Scott Stewart, visitor safety specialist at Kluane National Park said an average of 35 people a year over the last five years have tried to solo it during peak season between mid-May and mid-June.
Richard, 43, has been climbing for nearly 10 years and currently works with Canada Post.
She’s the first Canadian woman to reach the seven summits in a record time of 30 months. And the first Canadian woman on up Makalu (8,485 m) and climbed Everest in 2012.
“I sacrificed the summit to go back down with him for safety reasons,” she said about her 2017 attempt on Logan. “I was about 12 hours from the top.”
“The difficulty will be the cold, the solitude, the fact that I have to bring everything I need myself,” she said.
“I have to do this on my own to test my own limits and, sometimes, it’s better to be alone than to be in bad company.”

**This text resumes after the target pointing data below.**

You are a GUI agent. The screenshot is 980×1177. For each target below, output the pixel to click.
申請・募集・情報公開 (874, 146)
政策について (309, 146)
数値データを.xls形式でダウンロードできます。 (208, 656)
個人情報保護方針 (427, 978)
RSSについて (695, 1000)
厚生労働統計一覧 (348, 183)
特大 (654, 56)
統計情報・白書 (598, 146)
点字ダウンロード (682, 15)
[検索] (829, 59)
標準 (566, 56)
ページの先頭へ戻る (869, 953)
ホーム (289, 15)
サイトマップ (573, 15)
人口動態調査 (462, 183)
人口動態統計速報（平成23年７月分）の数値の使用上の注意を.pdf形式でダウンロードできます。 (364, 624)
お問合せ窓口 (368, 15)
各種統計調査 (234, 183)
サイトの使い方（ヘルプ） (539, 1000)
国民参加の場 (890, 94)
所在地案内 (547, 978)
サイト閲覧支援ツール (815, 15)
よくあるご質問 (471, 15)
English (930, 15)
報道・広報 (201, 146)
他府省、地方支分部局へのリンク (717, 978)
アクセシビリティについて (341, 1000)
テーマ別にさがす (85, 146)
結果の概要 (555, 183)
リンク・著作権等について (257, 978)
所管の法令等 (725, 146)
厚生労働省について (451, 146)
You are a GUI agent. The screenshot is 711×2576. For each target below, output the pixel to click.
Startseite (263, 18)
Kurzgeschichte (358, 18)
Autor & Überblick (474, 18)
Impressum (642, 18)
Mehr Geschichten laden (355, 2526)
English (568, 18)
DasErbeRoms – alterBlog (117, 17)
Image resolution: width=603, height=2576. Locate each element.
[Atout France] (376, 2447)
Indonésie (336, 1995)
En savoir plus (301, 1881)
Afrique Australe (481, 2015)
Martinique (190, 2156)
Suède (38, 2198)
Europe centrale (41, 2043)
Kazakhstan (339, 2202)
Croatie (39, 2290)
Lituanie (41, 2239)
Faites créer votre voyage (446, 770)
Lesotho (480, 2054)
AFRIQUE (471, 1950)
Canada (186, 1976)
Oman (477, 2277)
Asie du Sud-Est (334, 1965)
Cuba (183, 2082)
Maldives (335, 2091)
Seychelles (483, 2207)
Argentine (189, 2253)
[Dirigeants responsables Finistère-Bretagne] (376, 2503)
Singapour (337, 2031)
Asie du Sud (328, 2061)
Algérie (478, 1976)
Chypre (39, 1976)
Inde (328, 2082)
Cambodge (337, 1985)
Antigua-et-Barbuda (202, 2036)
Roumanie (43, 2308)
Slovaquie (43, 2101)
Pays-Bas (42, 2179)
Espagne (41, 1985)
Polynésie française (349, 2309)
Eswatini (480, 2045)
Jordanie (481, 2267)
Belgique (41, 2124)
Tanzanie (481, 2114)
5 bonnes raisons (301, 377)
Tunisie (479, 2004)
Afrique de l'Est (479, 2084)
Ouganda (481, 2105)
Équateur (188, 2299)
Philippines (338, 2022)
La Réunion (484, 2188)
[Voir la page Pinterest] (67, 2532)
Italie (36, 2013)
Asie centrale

In 2017, Argentine climber Natalia Martinez was forced to abort her own solo Logan’s East Ridge when earthquakes brought down significant avalanches.
Also last year, Naomi Prohaska, a 15-year-old girl from B.C., became the youngest climber to reach the top of Logan when a team led by her father hit the summit last year.
“When I climb, I feel calm, peace and feel alive,” she Richard. “It’s a very simple life, but its very intense and I like that.”
The three biggest obstacles to reaching the top, Stewart said, are the remoteness, the weather and the altitude.
“Mount Logan is Canada’s highest mountain at approximately 5,959 metres, so altitude is certainly a factor that limits the success rate,” he said.
Weather is one of the biggest factors on Logan as winter conditions exist year round and temperatures regularly drop to –40 C. Storms can last days or weeks and winds in excess of 160 kilometres an hour are common.
“Once a climbing party is in there, it really is an isolated, remote area within which to take a trip,” Stewart added.
Richard will set off for Whitehorse on May 11 and gather some final supplies before beginning her climb, which she estimates will take 22 days.
She will have a satellite phone and a device that will allow her to keep followers updated on social media.
“I know people will be worried,” said Richard. “I won’t be reckless either – I will turn around (in the event of danger). I’ll go as far as I can.”
“I think I’m capable of reaching the summit,” she said. “I’m going to stay humble but I feel ready to take on Logan on my own.”